Extracted records
•••••
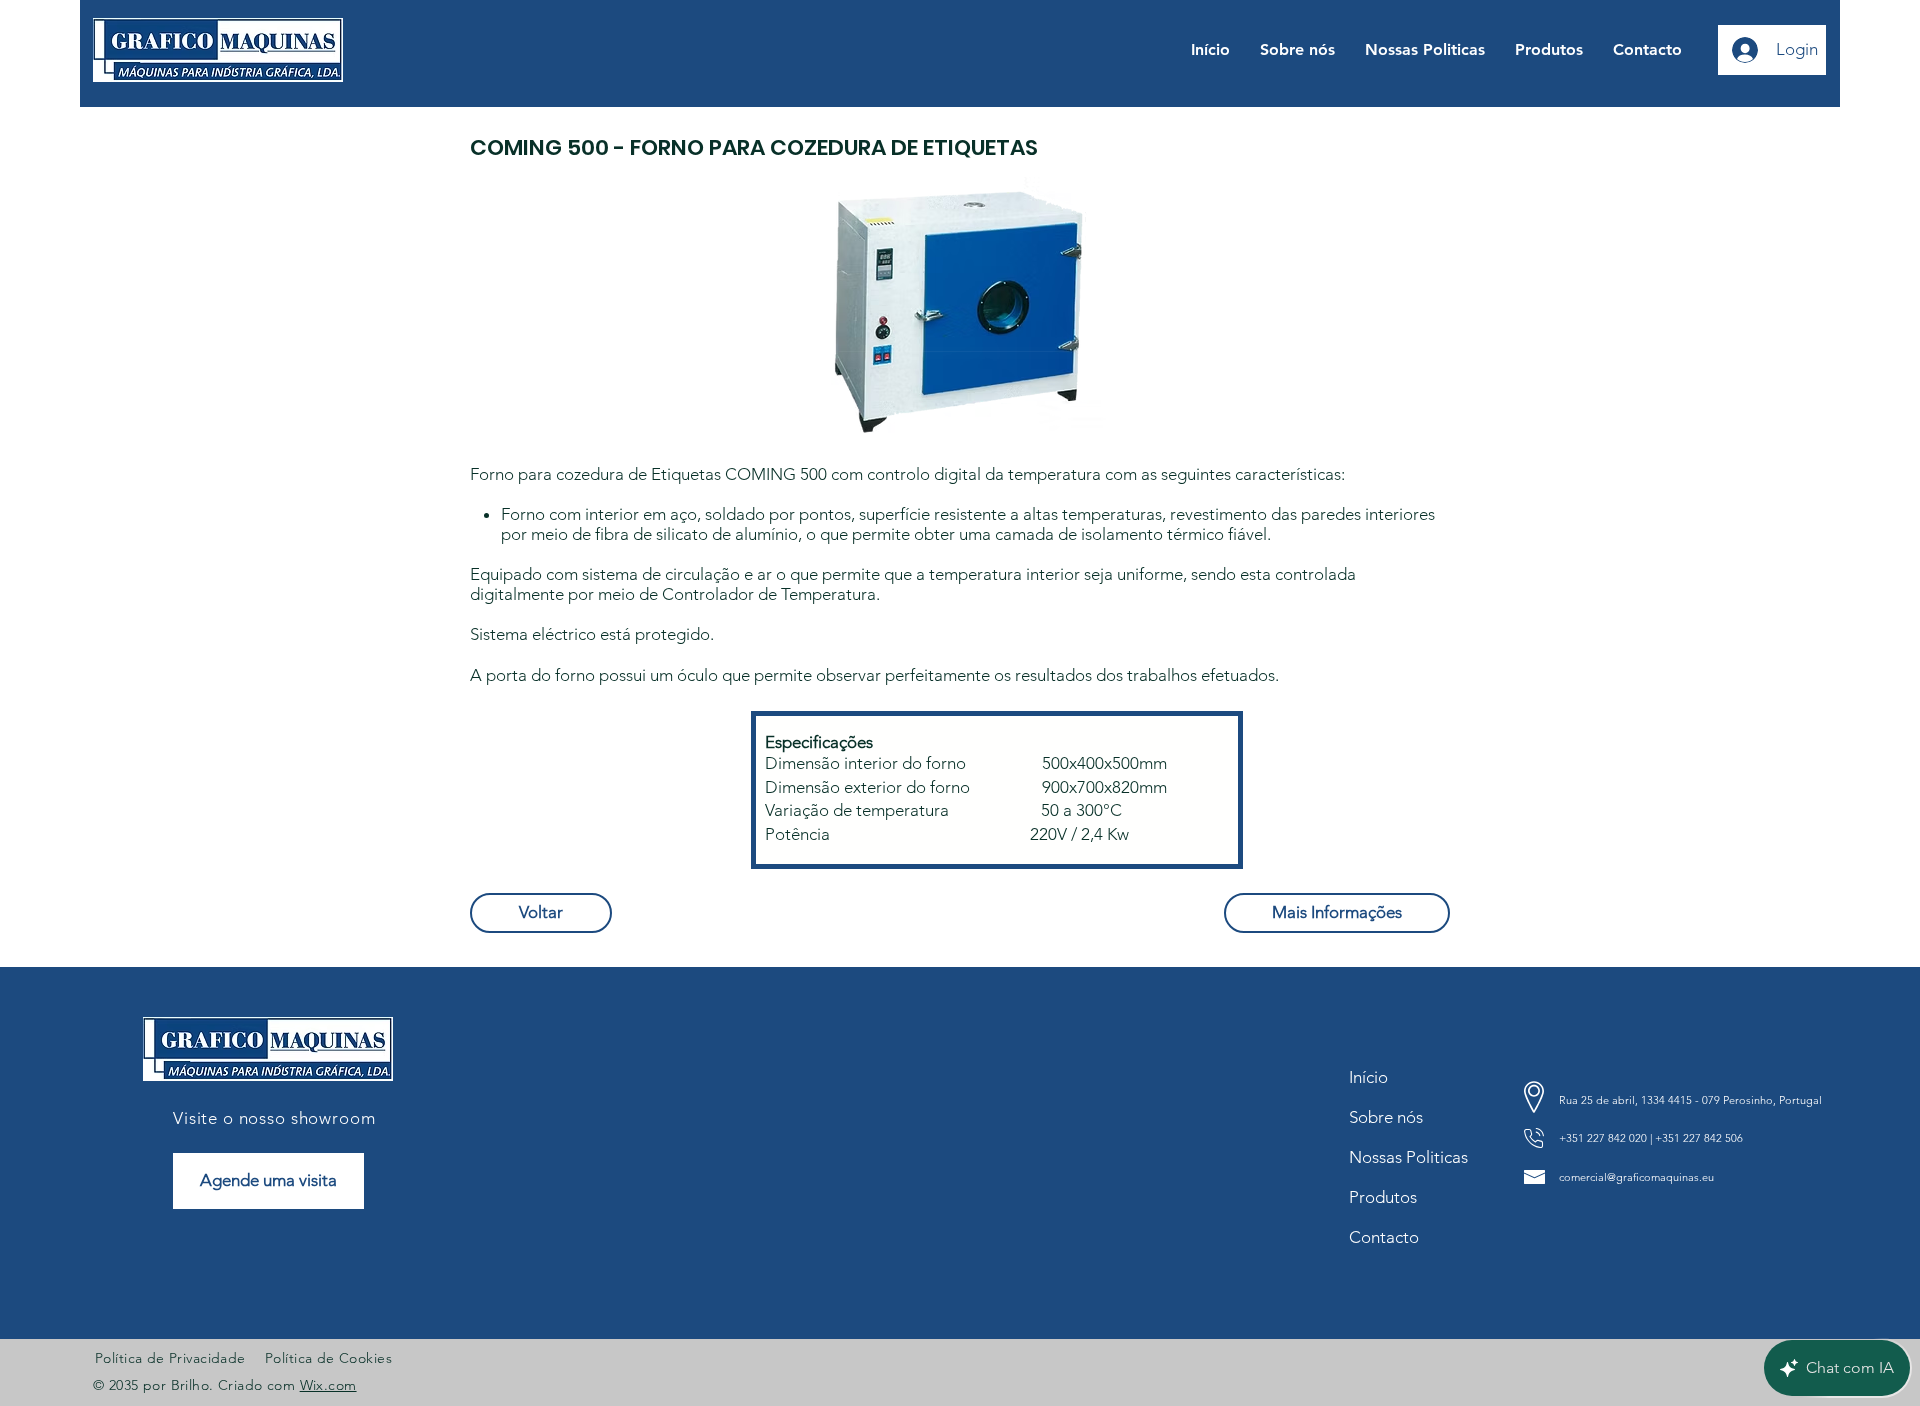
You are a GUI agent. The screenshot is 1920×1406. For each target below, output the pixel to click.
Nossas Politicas (1404, 1157)
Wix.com (328, 1385)
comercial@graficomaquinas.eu (1636, 1177)
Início (1368, 1077)
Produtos (1383, 1197)
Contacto (1384, 1237)
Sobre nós (1386, 1117)
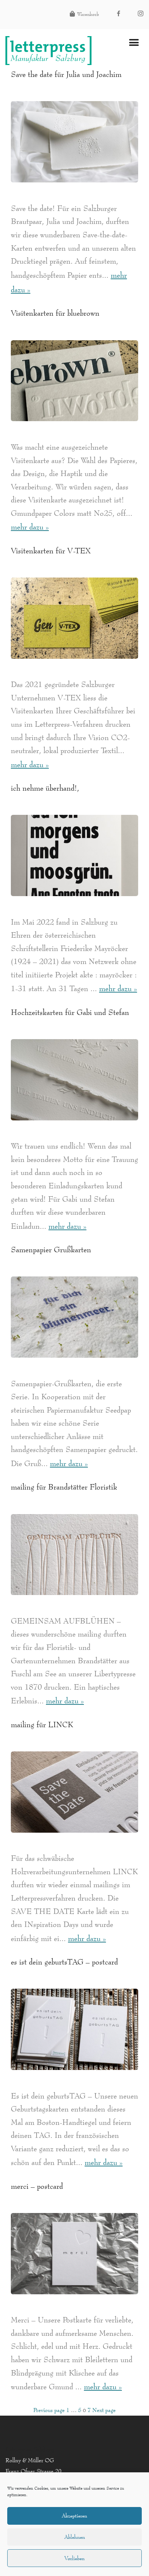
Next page (104, 2409)
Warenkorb (88, 14)
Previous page (49, 2409)
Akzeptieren (74, 2515)
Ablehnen (74, 2536)
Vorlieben (74, 2558)
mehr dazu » (30, 527)
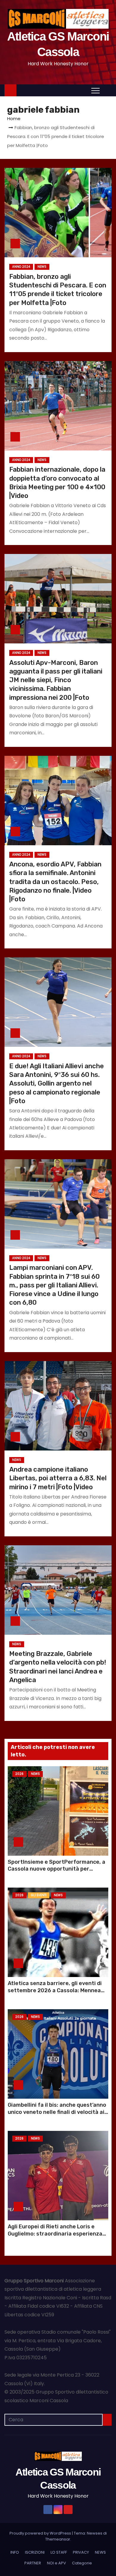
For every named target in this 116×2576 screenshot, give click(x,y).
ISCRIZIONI (35, 2552)
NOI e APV (56, 2563)
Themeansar (57, 2539)
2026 (19, 1774)
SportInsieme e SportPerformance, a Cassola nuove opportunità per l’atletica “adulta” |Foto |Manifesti (56, 1869)
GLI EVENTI (38, 1895)
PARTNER (32, 2563)
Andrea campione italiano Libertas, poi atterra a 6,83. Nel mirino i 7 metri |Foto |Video (57, 1478)
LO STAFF (59, 2552)
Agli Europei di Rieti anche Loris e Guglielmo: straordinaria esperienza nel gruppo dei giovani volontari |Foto (56, 2233)
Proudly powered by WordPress (41, 2533)
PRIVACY (81, 2552)
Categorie (82, 2563)
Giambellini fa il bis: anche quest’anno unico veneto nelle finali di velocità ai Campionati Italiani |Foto (57, 2112)
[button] (107, 90)
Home (14, 118)
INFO (14, 2552)
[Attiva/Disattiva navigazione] (95, 90)
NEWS (41, 266)
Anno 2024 (21, 266)
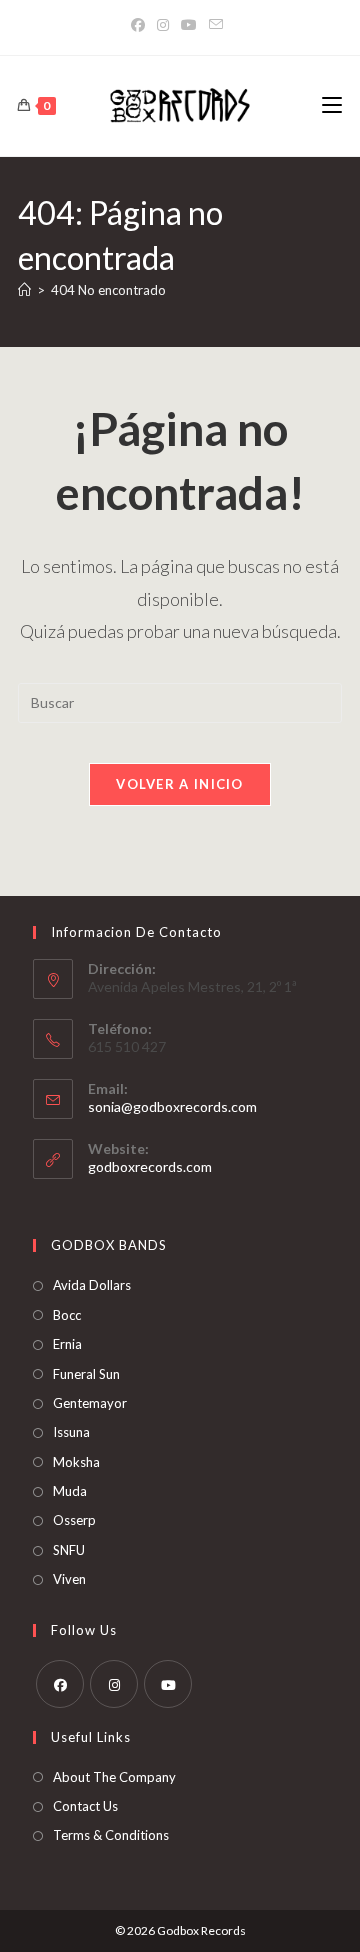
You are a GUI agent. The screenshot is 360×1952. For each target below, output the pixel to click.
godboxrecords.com (150, 1166)
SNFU (69, 1550)
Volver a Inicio (180, 784)
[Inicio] (24, 290)
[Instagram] (163, 25)
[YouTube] (189, 25)
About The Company (114, 1777)
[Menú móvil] (332, 105)
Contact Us (85, 1806)
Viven (69, 1579)
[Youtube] (168, 1684)
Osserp (74, 1520)
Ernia (67, 1344)
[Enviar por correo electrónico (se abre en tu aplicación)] (216, 25)
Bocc (67, 1315)
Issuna (71, 1432)
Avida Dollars (92, 1285)
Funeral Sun (86, 1374)
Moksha (76, 1462)
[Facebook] (141, 25)
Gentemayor (90, 1403)
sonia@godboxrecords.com (172, 1106)
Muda (70, 1491)
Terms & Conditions (111, 1835)
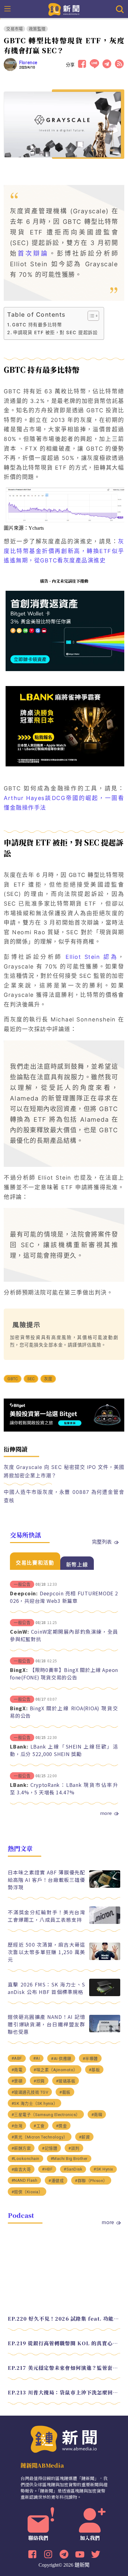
•••••
WHAT YOU NEED TO DO:
The expected output is every entry above, retyped exactly, with the pictures removed.

RESPONSE TO THIS EXERCISE:
You are a GUI agent. The screenshot is 1920×1406. For each target below, output the pixel to click.
Nossas Politicas (1404, 1157)
Wix.com (328, 1385)
comercial@graficomaquinas.eu (1636, 1177)
Início (1368, 1077)
Produtos (1383, 1197)
Contacto (1384, 1237)
Sobre nós (1386, 1117)
Next page (104, 2409)
Warenkorb (88, 14)
Previous page (49, 2409)
Akzeptieren (74, 2515)
Ablehnen (74, 2536)
Vorlieben (74, 2558)
mehr dazu » (30, 527)
For every named target in this 116×2576 screenshot, give click(x,y).
ISCRIZIONI (35, 2552)
NOI e APV (56, 2563)
Themeansar (57, 2539)
2026 (19, 1774)
SportInsieme e SportPerformance, a Cassola nuove opportunità per l’atletica “adulta” |Foto |Manifesti (56, 1869)
GLI EVENTI (38, 1895)
PARTNER (32, 2563)
Andrea campione italiano Libertas, poi atterra a 6,83. Nel mirino i 7 metri |Foto |Video (57, 1478)
LO STAFF (59, 2552)
Agli Europei di Rieti anche Loris e Guglielmo: straordinaria esperienza nel gruppo dei giovani volontari |Foto (56, 2233)
Proudly powered by WordPress (41, 2533)
PRIVACY (81, 2552)
Categorie (82, 2563)
Giambellini fa il bis: anche quest’anno unico veneto nelle finali di velocità ai Campionati Italiani |Foto (57, 2112)
[button] (107, 90)
Home (14, 118)
INFO (14, 2552)
[Attiva/Disattiva navigazione] (95, 90)
NEWS (41, 266)
Anno 2024 (21, 266)
You are a GUI agent. The screenshot is 360×1952. For each target below, output the pixel to click.
godboxrecords.com (150, 1166)
SNFU (69, 1550)
Volver a Inicio (180, 784)
[Inicio] (24, 290)
[Instagram] (163, 25)
[YouTube] (189, 25)
About The Company (114, 1777)
[Menú móvil] (332, 105)
Contact Us (85, 1806)
Viven (69, 1579)
[Youtube] (168, 1684)
Osserp (74, 1520)
Ernia (67, 1344)
[Enviar por correo electrónico (se abre en tu aplicación)] (216, 25)
Bocc (67, 1315)
Issuna (71, 1432)
Avida Dollars (92, 1285)
Funeral Sun (86, 1374)
Moksha (76, 1462)
[Facebook] (141, 25)
Gentemayor (90, 1403)
sonia@godboxrecords.com (172, 1106)
Muda (70, 1491)
Terms & Conditions (111, 1835)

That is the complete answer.